**TASK OBJECTIVE:**
Copy out exactly the stretch of the listing below that begins at the line containing "Home (35, 169)" and ends at the line containing "Delivery (292, 1688)", and copy nothing outside it.
BEGIN
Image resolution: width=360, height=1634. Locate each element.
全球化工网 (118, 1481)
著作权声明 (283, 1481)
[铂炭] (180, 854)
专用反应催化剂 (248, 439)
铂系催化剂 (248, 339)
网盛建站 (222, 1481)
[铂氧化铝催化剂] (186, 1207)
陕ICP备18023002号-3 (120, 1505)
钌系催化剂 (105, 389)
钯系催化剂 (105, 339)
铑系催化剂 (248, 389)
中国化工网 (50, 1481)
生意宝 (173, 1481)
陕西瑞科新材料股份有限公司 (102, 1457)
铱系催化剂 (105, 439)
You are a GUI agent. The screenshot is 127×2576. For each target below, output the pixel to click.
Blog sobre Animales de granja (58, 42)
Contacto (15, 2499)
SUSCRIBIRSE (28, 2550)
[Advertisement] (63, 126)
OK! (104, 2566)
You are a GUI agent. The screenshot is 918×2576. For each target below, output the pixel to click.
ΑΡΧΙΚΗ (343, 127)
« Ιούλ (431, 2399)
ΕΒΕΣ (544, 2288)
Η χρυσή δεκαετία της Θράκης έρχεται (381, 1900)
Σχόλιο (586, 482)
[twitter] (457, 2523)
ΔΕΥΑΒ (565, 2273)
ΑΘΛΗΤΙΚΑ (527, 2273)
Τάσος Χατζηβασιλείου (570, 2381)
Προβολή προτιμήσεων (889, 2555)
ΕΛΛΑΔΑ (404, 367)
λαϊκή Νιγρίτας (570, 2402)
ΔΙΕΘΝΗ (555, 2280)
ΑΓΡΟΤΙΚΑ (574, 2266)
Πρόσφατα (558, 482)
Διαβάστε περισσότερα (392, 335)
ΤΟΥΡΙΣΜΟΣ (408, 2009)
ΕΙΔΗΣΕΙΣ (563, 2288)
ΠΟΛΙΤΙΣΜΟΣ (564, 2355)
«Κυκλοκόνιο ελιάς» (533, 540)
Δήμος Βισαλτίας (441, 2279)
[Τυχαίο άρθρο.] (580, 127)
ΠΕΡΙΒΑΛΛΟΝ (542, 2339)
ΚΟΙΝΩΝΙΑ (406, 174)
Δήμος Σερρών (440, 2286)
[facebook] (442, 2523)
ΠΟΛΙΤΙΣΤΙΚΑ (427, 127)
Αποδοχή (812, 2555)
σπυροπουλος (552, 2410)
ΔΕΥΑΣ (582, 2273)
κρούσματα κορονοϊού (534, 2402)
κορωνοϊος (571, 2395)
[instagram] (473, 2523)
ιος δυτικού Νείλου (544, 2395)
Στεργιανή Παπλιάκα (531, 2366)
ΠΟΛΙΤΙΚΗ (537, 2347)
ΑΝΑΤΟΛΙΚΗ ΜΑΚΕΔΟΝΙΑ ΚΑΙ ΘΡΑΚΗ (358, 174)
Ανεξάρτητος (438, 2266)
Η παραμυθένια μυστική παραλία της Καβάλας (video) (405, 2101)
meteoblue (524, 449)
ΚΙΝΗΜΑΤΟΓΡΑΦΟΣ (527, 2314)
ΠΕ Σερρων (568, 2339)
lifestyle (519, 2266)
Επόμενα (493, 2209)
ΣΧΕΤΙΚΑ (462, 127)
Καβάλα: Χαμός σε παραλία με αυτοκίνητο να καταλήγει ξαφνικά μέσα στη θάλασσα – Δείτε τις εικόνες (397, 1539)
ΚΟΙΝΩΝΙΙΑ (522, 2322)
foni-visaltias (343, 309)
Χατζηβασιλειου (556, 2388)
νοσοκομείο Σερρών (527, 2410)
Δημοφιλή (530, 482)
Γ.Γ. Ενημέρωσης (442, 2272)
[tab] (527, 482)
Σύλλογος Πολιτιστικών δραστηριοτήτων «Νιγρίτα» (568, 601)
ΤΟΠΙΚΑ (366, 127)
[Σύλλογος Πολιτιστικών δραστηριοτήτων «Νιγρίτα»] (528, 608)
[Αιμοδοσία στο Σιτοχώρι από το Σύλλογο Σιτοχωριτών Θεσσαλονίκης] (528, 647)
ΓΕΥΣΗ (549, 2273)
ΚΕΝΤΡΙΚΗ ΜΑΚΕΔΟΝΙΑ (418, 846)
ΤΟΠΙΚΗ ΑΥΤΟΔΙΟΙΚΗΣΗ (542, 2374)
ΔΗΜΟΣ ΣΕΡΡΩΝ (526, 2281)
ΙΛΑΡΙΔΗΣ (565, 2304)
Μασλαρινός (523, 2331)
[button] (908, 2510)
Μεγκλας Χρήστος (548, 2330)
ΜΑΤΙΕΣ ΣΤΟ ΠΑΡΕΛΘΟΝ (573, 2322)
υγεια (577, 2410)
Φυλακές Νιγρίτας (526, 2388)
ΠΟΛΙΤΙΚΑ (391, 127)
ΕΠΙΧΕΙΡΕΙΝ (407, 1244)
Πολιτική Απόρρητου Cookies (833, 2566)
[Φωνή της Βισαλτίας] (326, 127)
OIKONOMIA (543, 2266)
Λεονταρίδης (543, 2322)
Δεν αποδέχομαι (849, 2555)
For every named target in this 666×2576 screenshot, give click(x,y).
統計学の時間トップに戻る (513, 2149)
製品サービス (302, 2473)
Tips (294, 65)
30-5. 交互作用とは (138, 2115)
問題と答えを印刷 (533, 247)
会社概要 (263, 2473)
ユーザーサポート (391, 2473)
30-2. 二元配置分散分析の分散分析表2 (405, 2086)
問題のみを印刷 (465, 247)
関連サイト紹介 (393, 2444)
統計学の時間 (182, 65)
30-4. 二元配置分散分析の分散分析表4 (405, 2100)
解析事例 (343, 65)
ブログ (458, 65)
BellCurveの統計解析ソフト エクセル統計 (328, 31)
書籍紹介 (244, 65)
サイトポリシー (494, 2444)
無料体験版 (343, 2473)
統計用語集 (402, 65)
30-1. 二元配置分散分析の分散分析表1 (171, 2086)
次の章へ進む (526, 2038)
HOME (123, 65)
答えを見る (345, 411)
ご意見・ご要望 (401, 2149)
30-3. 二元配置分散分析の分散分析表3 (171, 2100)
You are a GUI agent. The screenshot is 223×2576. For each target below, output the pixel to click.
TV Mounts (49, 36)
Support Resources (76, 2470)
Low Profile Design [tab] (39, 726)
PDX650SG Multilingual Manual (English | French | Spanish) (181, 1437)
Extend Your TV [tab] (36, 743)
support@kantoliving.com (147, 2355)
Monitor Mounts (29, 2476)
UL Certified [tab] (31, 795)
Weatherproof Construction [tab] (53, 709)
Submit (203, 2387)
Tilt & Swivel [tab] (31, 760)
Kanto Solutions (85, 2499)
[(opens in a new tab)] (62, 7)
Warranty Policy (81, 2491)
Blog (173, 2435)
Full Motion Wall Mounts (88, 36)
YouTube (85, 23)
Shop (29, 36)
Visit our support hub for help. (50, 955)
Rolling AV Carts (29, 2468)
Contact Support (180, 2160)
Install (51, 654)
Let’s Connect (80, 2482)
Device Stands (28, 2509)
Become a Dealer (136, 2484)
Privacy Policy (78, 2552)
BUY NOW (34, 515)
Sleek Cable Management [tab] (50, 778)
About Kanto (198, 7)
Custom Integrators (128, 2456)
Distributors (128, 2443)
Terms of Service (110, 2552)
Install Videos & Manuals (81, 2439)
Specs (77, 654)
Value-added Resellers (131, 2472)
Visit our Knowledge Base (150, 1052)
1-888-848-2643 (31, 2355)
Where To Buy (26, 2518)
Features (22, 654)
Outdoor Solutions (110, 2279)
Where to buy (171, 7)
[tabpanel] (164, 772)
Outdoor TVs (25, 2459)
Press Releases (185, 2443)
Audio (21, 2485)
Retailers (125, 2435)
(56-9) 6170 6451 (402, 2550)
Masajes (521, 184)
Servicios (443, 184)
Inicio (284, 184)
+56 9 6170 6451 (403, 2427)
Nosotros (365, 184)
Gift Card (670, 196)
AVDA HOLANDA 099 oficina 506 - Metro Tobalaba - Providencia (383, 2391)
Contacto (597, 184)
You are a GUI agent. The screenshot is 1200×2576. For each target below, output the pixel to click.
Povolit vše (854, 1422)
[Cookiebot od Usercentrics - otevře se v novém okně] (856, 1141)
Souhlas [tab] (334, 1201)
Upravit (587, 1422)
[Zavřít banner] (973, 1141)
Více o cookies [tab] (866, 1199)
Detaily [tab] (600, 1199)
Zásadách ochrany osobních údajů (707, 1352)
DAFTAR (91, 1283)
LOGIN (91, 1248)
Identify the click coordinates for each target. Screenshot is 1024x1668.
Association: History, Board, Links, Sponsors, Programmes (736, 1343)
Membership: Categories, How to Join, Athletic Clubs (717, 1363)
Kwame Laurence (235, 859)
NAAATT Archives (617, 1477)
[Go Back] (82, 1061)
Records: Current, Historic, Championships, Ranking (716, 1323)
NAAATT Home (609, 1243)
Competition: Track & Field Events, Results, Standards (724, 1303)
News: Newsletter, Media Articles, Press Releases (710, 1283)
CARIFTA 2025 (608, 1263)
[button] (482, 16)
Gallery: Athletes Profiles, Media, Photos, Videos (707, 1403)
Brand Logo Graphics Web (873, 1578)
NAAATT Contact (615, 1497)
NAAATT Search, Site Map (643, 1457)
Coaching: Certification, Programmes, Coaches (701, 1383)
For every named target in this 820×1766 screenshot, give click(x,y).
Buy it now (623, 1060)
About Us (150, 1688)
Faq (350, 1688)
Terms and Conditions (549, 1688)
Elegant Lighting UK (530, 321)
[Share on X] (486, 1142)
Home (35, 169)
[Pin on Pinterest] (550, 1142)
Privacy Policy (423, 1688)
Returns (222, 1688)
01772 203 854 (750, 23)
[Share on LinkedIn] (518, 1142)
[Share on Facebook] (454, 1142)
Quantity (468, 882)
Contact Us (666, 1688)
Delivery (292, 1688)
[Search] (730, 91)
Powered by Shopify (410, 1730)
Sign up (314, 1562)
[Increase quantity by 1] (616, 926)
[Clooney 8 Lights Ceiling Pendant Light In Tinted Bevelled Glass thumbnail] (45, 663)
END
**RESULT OF THE EXERCISE:**
Home (35, 169)
[Pin on Pinterest] (550, 1142)
Privacy Policy (423, 1688)
Returns (222, 1688)
01772 203 854 (750, 23)
[Share on LinkedIn] (518, 1142)
[Share on Facebook] (454, 1142)
Quantity (468, 882)
Contact Us (666, 1688)
Delivery (292, 1688)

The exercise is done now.